For now, we are told that the MMWR staff have been fully reinstated, as have the EIS officers, including those helping stem the latest Ebola outbreak in Africa.
The measles response team had been dismissed—at a time when we have reached a 30-year high in measles cases with active outbreaks in South Carolina, Minnesota, and along the Arizona-New Mexico border. They, too, have now been reinstated.
Various reasons are being given for why the terminations were sent on Friday and then retracted the next day. One administration official claims the employees “were sent incorrect notifications,” which were then fixed.
Others suggest that someone recognized the importance of having experienced staff when dealing with things like outbreaks of Ebola and measles.
Vice President JD Vance explained that a “government shutdown inevitably leads to some chaos. It happened because Chuck Schumer shut down the government.”
Another explanation is that “accusations that the administration was using the government shutdown as a pretense to accomplish other political goals seemed to be sticking.”
Gregg Gonsalves, an epidemiologist and Defend Public Health Coordinating Committee member, was pointed in his criticism in a statement from the group. “Did they really not know they were firing the people tracking Ebola? Did they not care enough to find out who they were firing and what they did before sending termination letters? The carelessness and callousness with which this administration handles life and death matters is unbelievable.” He added, “If these new firings aren’t all reversed, people are going to suffer and very likely some will die. Viruses and bacteria don’t care about where you live or what political party you belong to, and the administration’s reckless destruction threatens every one of us.”

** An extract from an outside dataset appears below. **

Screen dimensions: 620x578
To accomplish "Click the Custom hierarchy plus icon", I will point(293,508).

Some, including Dr. Demetre Daskalakis, hypothesize that the administration backtracked in part because of the intense public backlash and negative media coverage over the firings. Daskalakis was director of the National Center for Immunization and Respiratory Diseases at the CDC until he quit after Dr. Susan Monarez, CDC Director, was fired by Robert F. Kennedy Jr. (At least three other leaders there quit in solidarity as well—Dr. Debra Houry, chief medical officer and deputy director, Dr. Daniel Jernigan, head of the National Center for Emerging and Zoonotic Infectious Diseases, and Dr. Jennifer Layden, director of the Office of Public Health Data, Surveillance, and Technology.)

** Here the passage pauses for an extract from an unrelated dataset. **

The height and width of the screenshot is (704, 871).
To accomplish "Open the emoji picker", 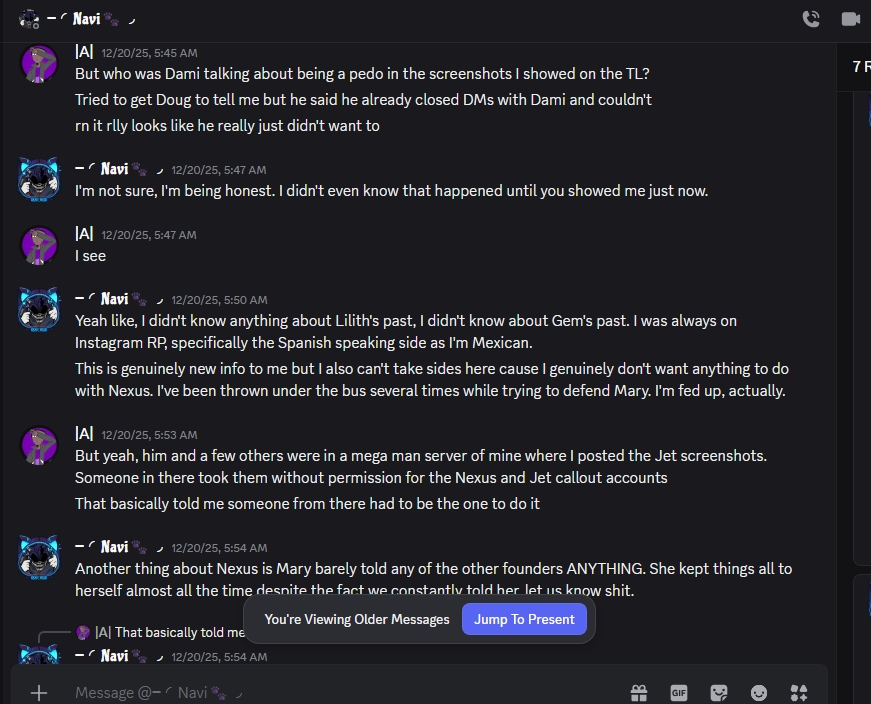I will [x=759, y=692].
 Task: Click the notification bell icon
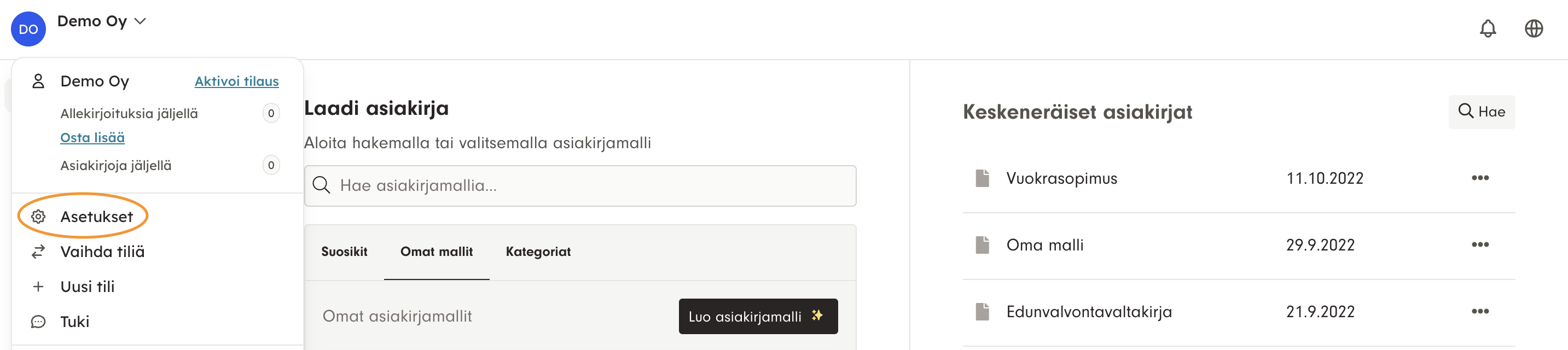1487,28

In an interview, Daskalakis was scathing in his criticisms of the firings, describing them as “brinksmanship” run amok. The administration knows that there will be lawsuits because “this is likely an illegal move” and that many of the staff will be back. He thought the reinstatements might be just temporizing.
He added, “Career servants, civil servants who are critical to the security of the nation as well as to the individual health of people— they’re like, ‘Why am I going to stay for this? Would you stay now?” He mused, “Why would you stay if you're that disposable and, to go deeper, why would you apply to go to a school of public health?” If people see no future in public health or government service, will we find ourselves in a world where there is no warning of impending outbreaks of diseases that will ravage us?

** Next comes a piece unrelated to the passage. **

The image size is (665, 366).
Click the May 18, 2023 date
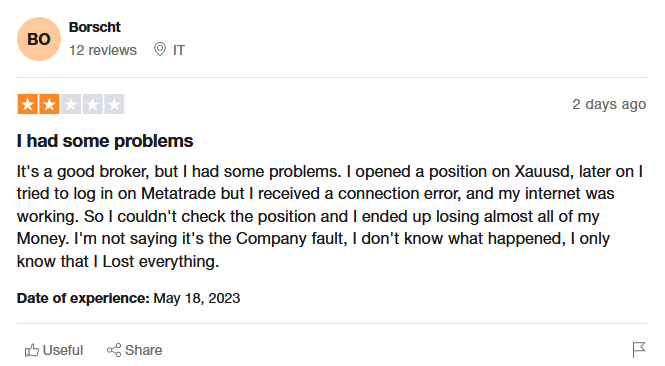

Daskalakis further criticized the administration for withdrawing from the World Health Organization. “They have no plan what to do when they do that. How are they going to learn about what flu is circulating? How are they going to know about the next emerging infection? They have no plan. They know how to break but they don’t know how to govern. And so, they see it as dispensable.” He added, even if staff come back, the “CDC is not going to be able to respond to anything, and they're going to keep breaking it. And this is it.”
What is the public health goal of this administration?